Context: There is a renewed interest in diagnosing and treating subscapularis tears, but there is a paucity of clinical guidance to optimize diagnostic decision-making.
Objective: To perform a literature review to evaluate advanced maneuvers and special tests in the diagnosis of subscapularis tears and create a diagnostic algorithm for subscapularis pathology.
Data sources: PubMed, MEDLINE, Ovid, and Cochrane Reviews databases.
Study selection: Inclusion criteria consisted of level 1 and 2 studies published in peer-reviewed scientific journals that focused on physical examination.

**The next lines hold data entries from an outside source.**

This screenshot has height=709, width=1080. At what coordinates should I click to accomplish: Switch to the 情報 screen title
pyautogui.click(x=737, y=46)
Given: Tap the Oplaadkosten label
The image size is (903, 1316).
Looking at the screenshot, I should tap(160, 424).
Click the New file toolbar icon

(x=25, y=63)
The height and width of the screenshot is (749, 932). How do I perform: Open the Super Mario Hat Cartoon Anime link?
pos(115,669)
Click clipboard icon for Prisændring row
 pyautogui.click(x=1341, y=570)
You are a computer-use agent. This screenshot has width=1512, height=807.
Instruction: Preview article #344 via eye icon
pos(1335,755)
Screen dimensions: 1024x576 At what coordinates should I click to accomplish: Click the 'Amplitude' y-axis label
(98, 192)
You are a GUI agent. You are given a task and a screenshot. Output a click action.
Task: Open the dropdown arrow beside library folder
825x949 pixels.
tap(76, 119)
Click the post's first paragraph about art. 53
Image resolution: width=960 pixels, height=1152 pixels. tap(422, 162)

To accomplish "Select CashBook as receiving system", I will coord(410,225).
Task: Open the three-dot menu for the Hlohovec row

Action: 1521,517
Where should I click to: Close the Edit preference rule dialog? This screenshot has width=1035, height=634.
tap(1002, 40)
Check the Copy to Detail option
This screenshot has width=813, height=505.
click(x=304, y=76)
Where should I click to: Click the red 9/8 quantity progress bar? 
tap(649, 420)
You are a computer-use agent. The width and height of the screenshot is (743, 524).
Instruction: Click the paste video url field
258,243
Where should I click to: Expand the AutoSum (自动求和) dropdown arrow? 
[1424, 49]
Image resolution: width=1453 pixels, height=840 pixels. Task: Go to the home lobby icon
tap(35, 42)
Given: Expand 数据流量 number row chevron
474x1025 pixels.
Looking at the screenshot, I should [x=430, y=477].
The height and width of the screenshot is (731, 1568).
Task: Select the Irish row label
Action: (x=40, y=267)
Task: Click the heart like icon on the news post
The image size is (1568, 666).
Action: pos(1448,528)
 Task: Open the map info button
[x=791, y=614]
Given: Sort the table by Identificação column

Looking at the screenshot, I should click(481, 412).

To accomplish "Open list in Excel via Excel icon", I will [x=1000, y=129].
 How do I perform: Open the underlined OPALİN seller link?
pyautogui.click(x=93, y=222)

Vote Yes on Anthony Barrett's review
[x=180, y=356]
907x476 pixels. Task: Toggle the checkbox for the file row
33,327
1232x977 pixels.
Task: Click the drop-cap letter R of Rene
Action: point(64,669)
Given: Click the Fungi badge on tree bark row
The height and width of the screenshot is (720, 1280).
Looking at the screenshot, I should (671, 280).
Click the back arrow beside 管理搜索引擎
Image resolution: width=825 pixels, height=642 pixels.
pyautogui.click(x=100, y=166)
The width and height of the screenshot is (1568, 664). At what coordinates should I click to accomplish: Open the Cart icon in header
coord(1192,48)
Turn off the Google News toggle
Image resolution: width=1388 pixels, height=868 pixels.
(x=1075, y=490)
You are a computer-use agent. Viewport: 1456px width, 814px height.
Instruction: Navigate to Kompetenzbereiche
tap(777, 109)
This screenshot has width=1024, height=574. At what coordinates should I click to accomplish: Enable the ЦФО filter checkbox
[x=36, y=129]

Study design: Systematic review.
Level of evidence: Level 2.
Data extraction: Individual test characteristics (bear hug, belly press, lift-off, Napoleon, and internal rotation lag sign) were combined in series and in parallel to maximize clinical sensitivity and specificity for any special test evaluated in at least 2 studies. A secondary analysis utilized subjective pretest probabilities to create a clinical decision tree algorithm and provide posttest probabilities.
Results: A total of 3174 studies were identified, and 5 studies met inclusion criteria. The special test combination of the bear hug and belly press demonstrated the highest positive likelihood ratio (18.29). Overall, 3 special test combinations in series demonstrated a significant impact on posttest probabilities. With parallel testing, the combination of bear hug and belly press had the highest sensitivity (84%) and lowest calculated negative likelihood ratio (0.21).
Conclusion: The combined application of the bear hug and belly press physical examination maneuvers is an optimal combination for evaluating subscapularis pathology. Positive findings using this test combination in series with a likely pretest probability yield a 96% posttest probability; whereas, negative findings tested in parallel with an unlikely pretest probability yield a 12% posttest probability.
Keywords: diagnosis; physical examination; rotator cuff; shoulder examination; special tests; subscapularis.